Despite various reunion shows with his former bandmates over the years, Wolf devotes just a single chapter to them. After years of playing college gyms and hockey arenas, the J. Geils Band finally hit the big time in the late 1970s, culminating with the chart-topping 1981 album “Freeze Frame,” featuring the No. 1 single “Centerfold.”
Just as the band was finally flush with cash and success, a battle for creative control between Wolf and his songwriting partner and keyboard player, Seth Justman, ended in a standoff, with Wolf leaving the band for a solo career. Wolf says he was kicked out after the group refused to record material he had written with outside musicians. The result led to Wolf’s successful “Lights Out” album and a final J. Geils disc without Wolf that flopped.
“For the Geils Band, success took its bite with razor-sharp teeth, causing a divide between me and my bandmates,” Wolf writes. “They chose to change course and follow a captain whose blind compass would soon have them smashed hard against the rocks.”

Wolf writes with more affection for Dunaway, who introduced him to the wild world of Hollywood parties, including one with Jack Nicholson (who starred with Faye in “Chinatown”) that would cause serious damage to their relationship.
“I was conflicted and hurt but still in love with Dorothy Faye and contemplating whether our relationship was worth fighting for,” Wolf writes.
Wolf ends “Waiting on the Moon” on a high note with a story about chasing down country legend Merle Haggard to record a duet with him on “It’s Too Late for Me,” which appeared on Wolf’s 2010 album “Midnight Souvenirs.”
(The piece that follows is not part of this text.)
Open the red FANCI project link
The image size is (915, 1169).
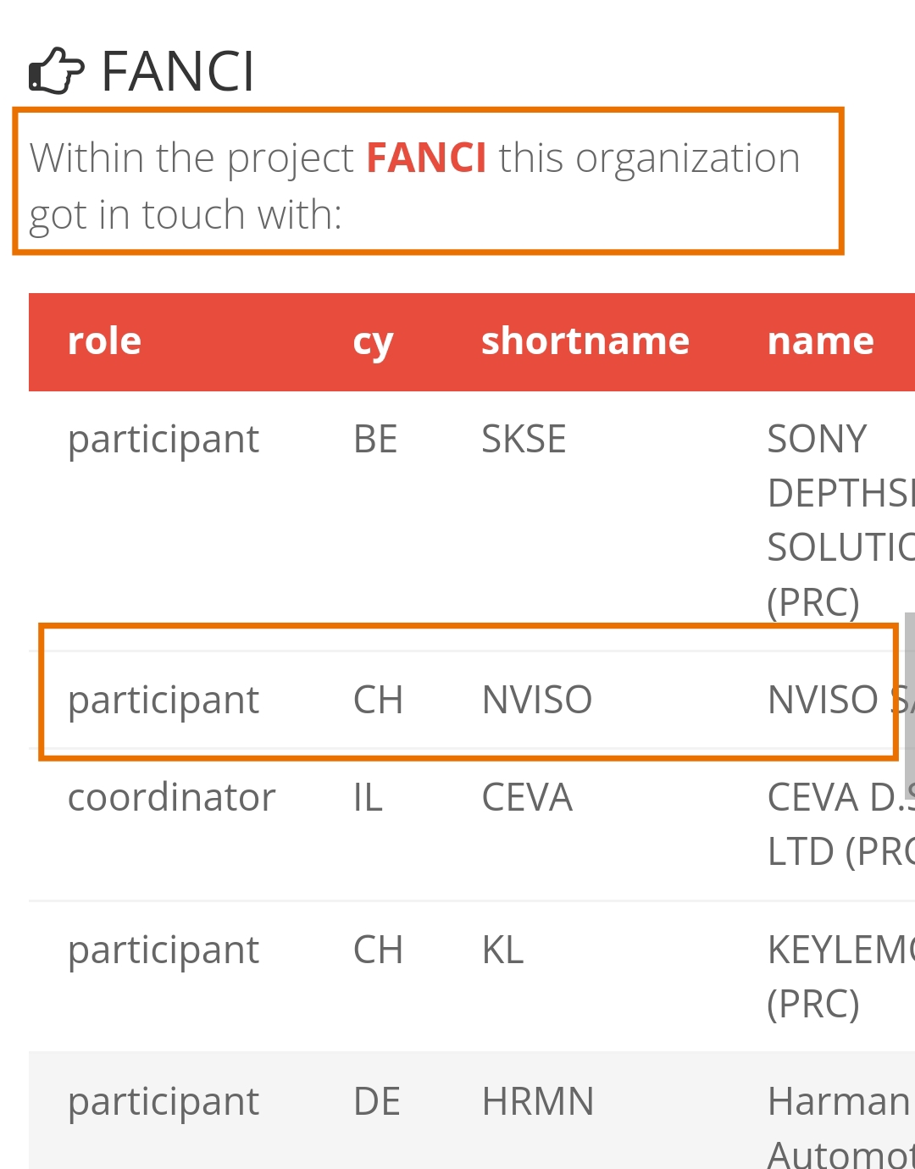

“In seeking him out, I fulfilled a dream. His voice connects me to a long line that wind its way through music history, like a river running through time.”
Spoken like a true fan, if not a late-night DJ. NH
Peter Wolf appears March 18 at 7 p.m. at the Portsmouth Music Hall for “Writers on a New England Stage.” Tickets, which include a copy of “Waiting on the Moon,” are $54.50 and available at themusichall.org.